START Data to examine
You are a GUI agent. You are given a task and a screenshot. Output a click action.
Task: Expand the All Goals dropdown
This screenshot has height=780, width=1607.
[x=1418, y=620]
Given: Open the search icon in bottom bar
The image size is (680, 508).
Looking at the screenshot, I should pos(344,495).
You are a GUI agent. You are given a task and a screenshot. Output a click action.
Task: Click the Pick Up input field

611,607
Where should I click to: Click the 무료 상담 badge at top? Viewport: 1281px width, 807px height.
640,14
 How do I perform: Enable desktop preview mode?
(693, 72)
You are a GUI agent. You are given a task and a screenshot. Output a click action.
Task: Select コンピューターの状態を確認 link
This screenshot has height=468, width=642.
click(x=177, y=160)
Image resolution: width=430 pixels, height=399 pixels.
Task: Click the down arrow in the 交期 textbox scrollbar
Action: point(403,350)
END Data to examine
About this task =>
What you write must be identical to the material above.

Task output =>
You are a GUI agent. You are given a task and a screenshot. Output a click action.
Task: Expand the All Goals dropdown
This screenshot has height=780, width=1607.
[x=1418, y=620]
Given: Open the search icon in bottom bar
The image size is (680, 508).
Looking at the screenshot, I should pos(344,495).
You are a GUI agent. You are given a task and a screenshot. Output a click action.
Task: Click the Pick Up input field

611,607
Where should I click to: Click the 무료 상담 badge at top? Viewport: 1281px width, 807px height.
640,14
 How do I perform: Enable desktop preview mode?
(693, 72)
You are a GUI agent. You are given a task and a screenshot. Output a click action.
Task: Select コンピューターの状態を確認 link
This screenshot has height=468, width=642.
click(x=177, y=160)
Image resolution: width=430 pixels, height=399 pixels.
Task: Click the down arrow in the 交期 textbox scrollbar
Action: point(403,350)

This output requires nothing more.